### EXTRACTED DATA ###
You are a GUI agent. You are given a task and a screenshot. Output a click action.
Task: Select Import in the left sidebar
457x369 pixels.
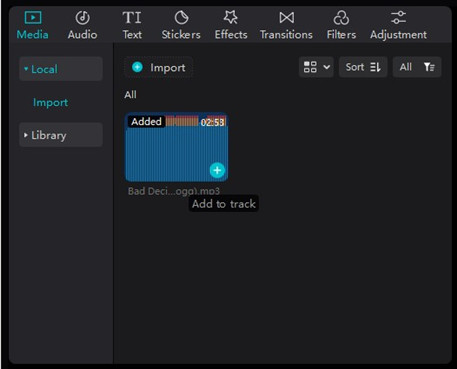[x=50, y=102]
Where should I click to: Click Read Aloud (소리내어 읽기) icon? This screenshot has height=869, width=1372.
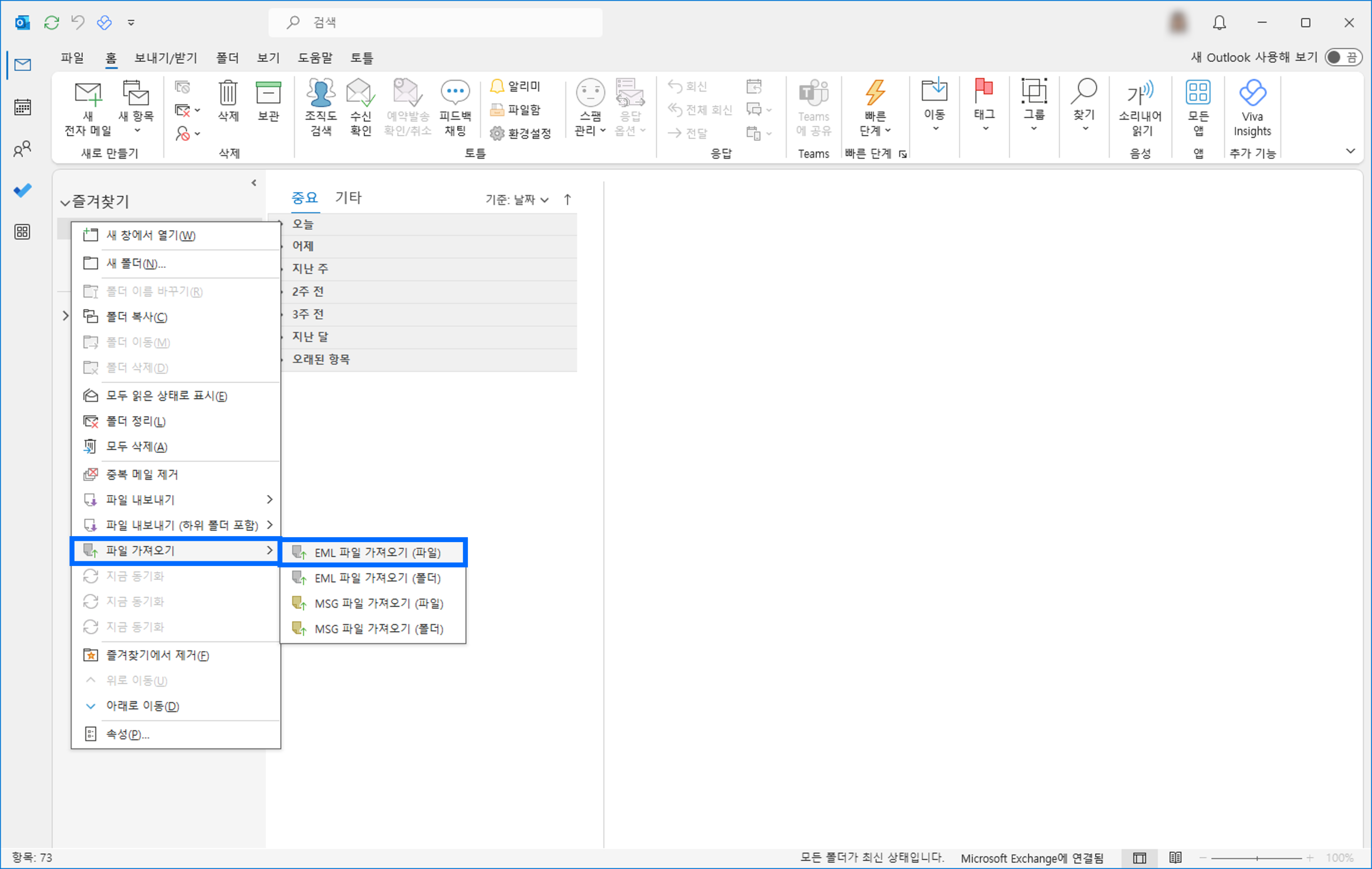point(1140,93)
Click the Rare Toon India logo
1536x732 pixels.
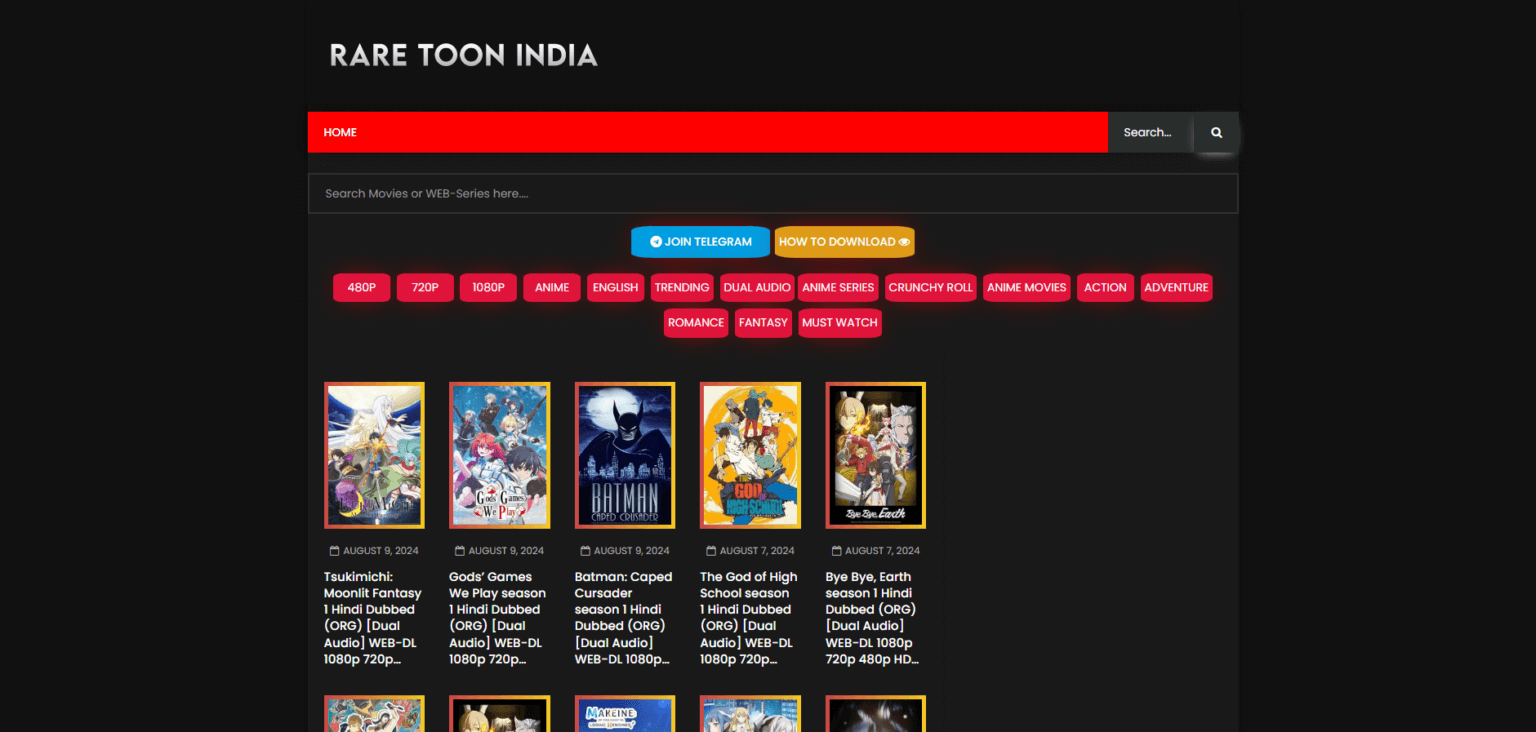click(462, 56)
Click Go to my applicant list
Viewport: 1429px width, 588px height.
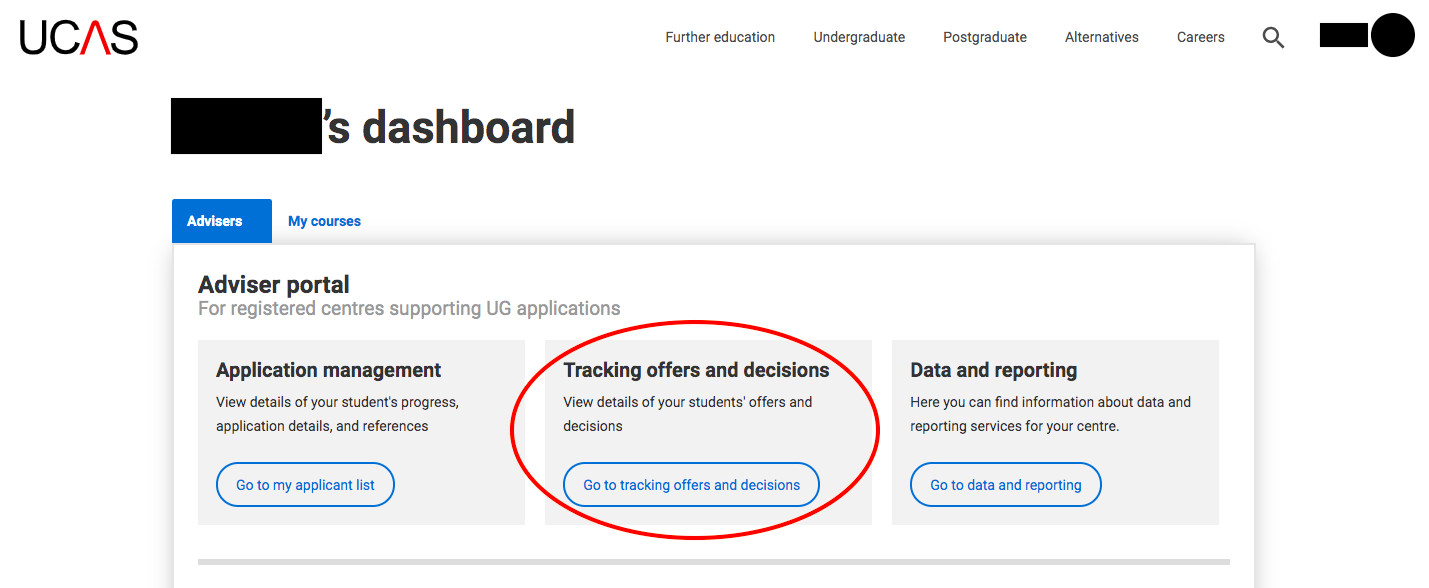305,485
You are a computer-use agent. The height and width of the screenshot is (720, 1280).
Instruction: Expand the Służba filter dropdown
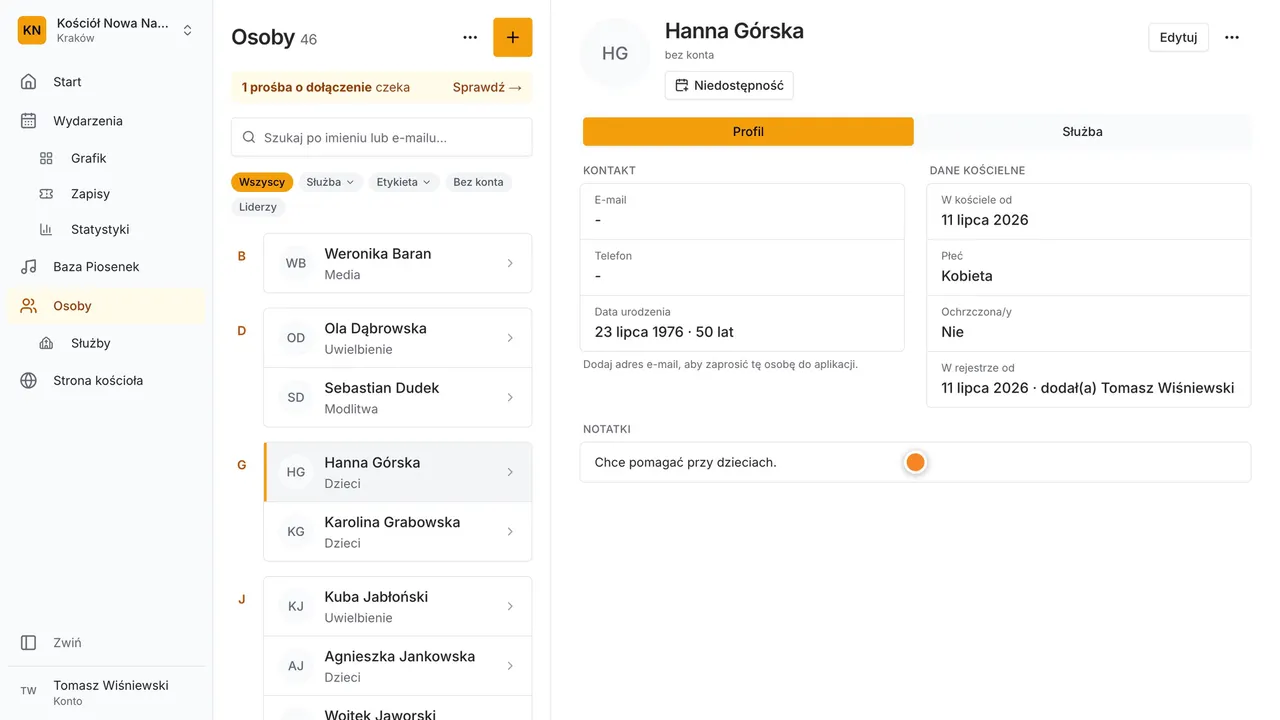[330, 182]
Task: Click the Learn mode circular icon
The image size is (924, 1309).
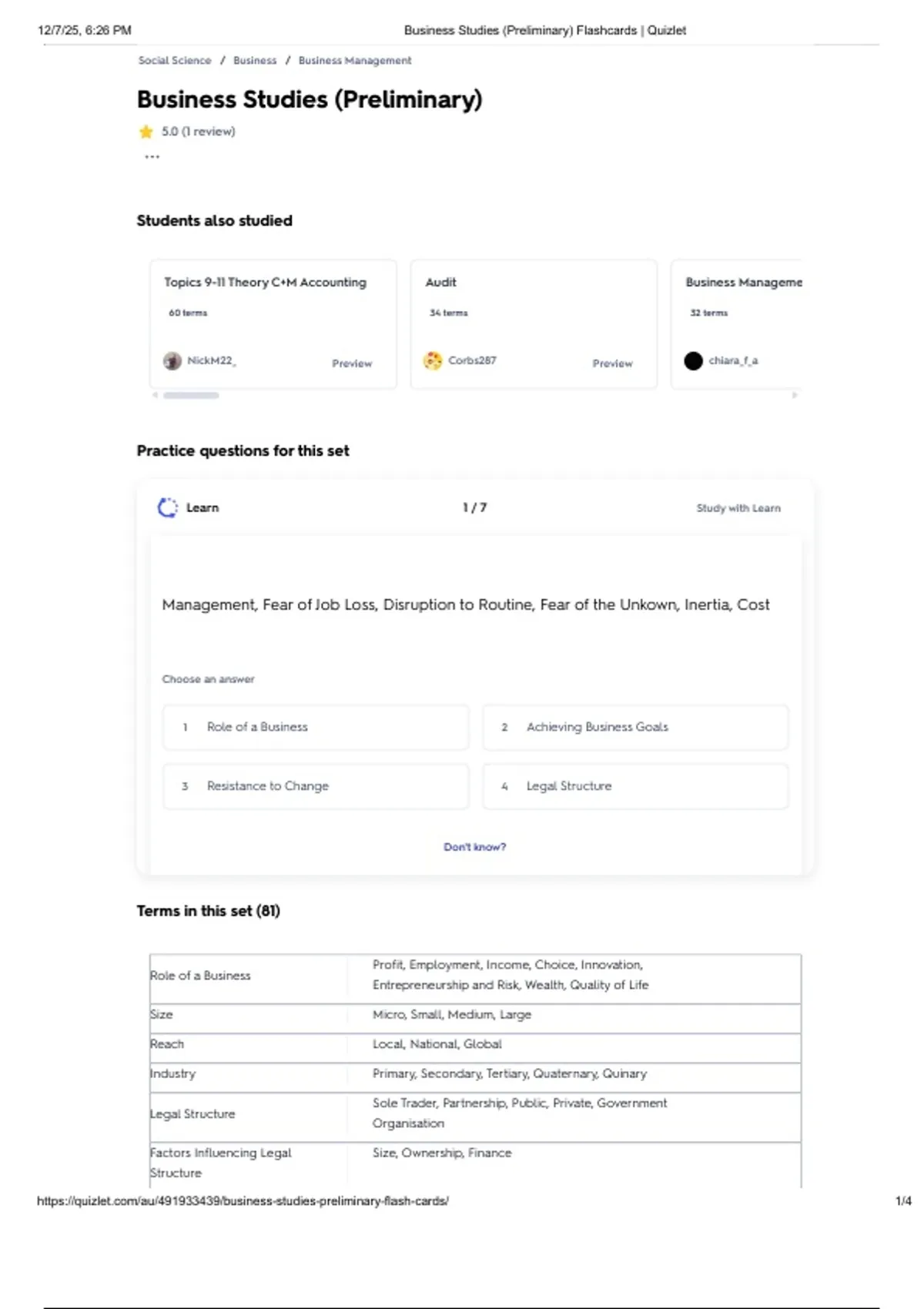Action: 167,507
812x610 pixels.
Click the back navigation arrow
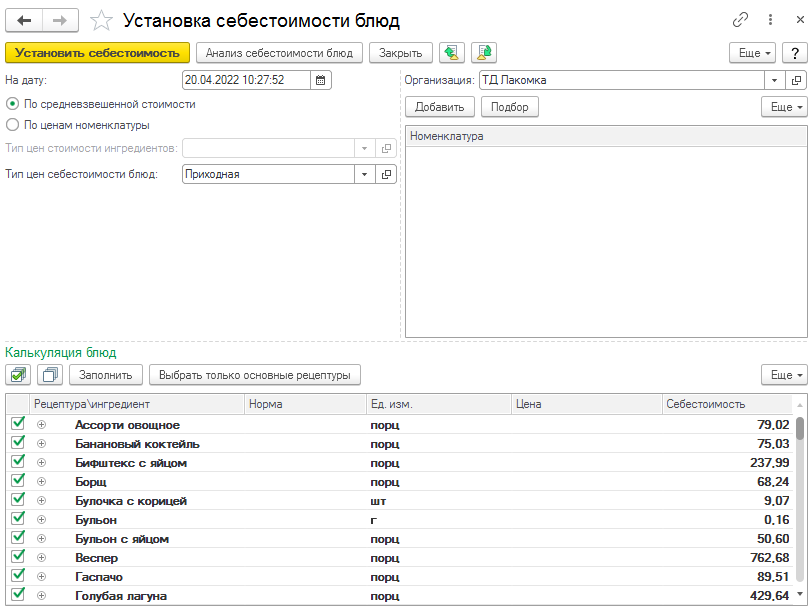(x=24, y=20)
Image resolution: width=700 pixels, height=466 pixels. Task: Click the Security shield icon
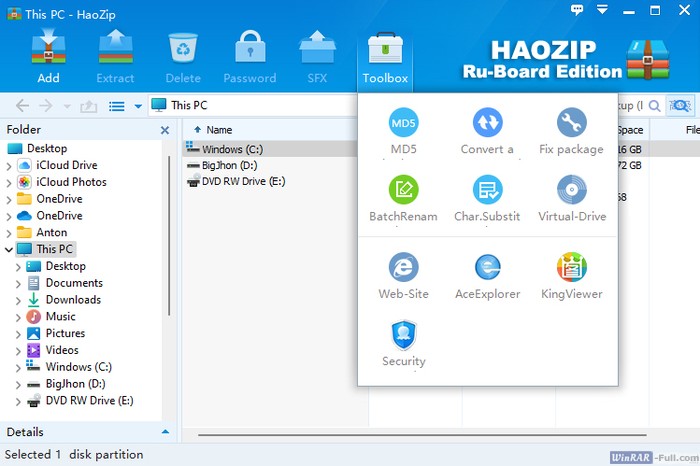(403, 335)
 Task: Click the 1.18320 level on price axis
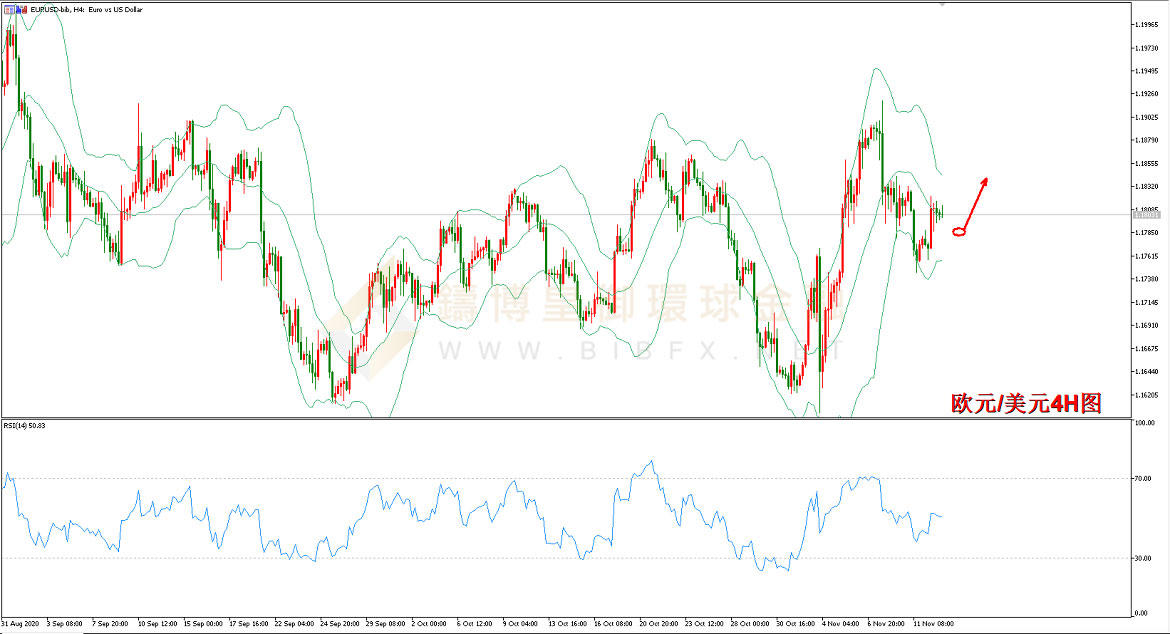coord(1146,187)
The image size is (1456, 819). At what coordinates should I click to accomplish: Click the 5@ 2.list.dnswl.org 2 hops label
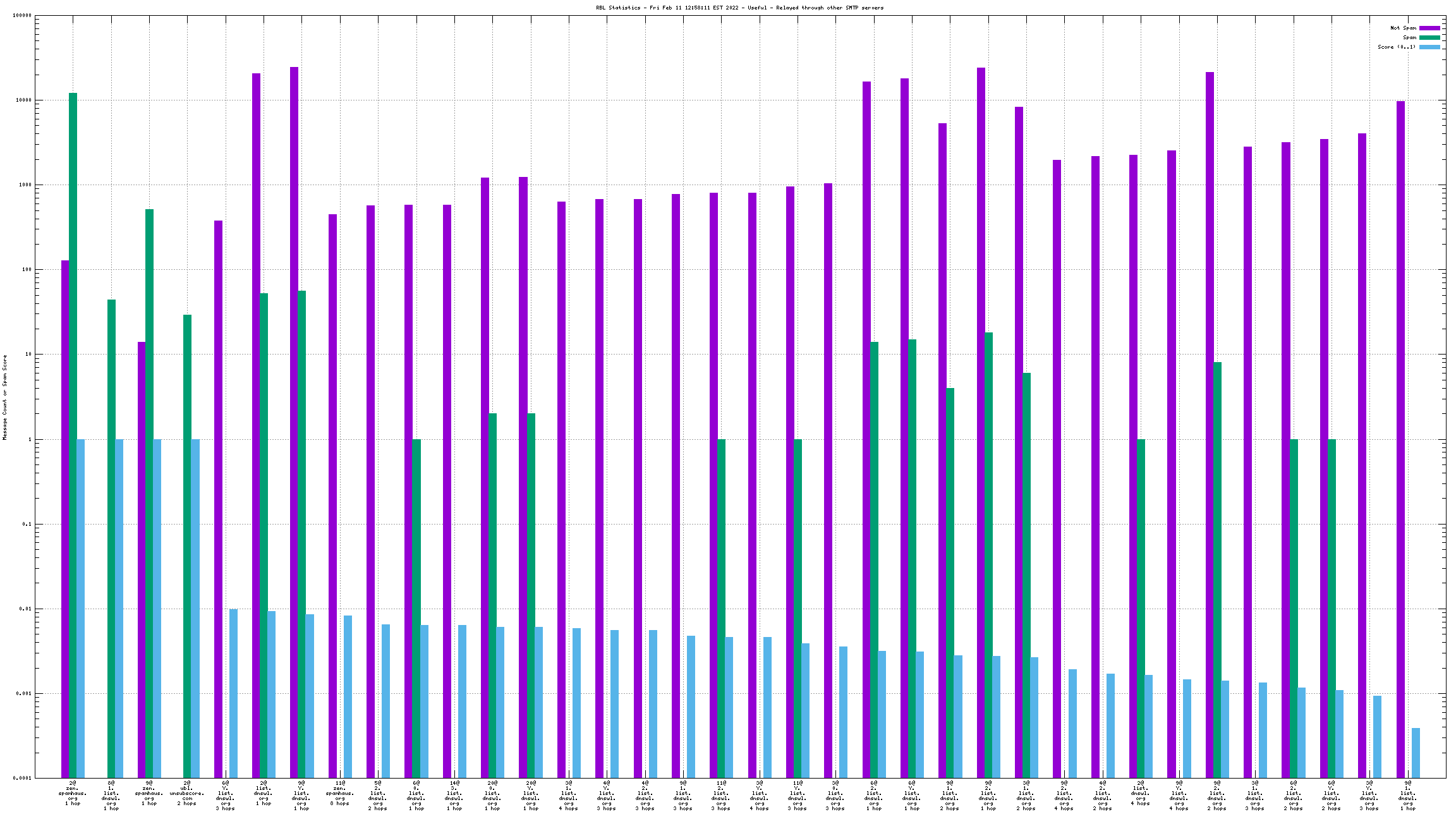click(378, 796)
###
__THE TASK__. Gather every line above that contains the word "width", and copy each one in full.

__TASK OUTPUT__.
Where should I click to: Click Read Aloud (소리내어 읽기) icon? This screenshot has height=869, width=1372.
Viewport: 1429px width, 588px height.
You are a computer-use agent. The height and width of the screenshot is (720, 1280).
Image resolution: width=700 pixels, height=466 pixels. Task: Click the Security shield icon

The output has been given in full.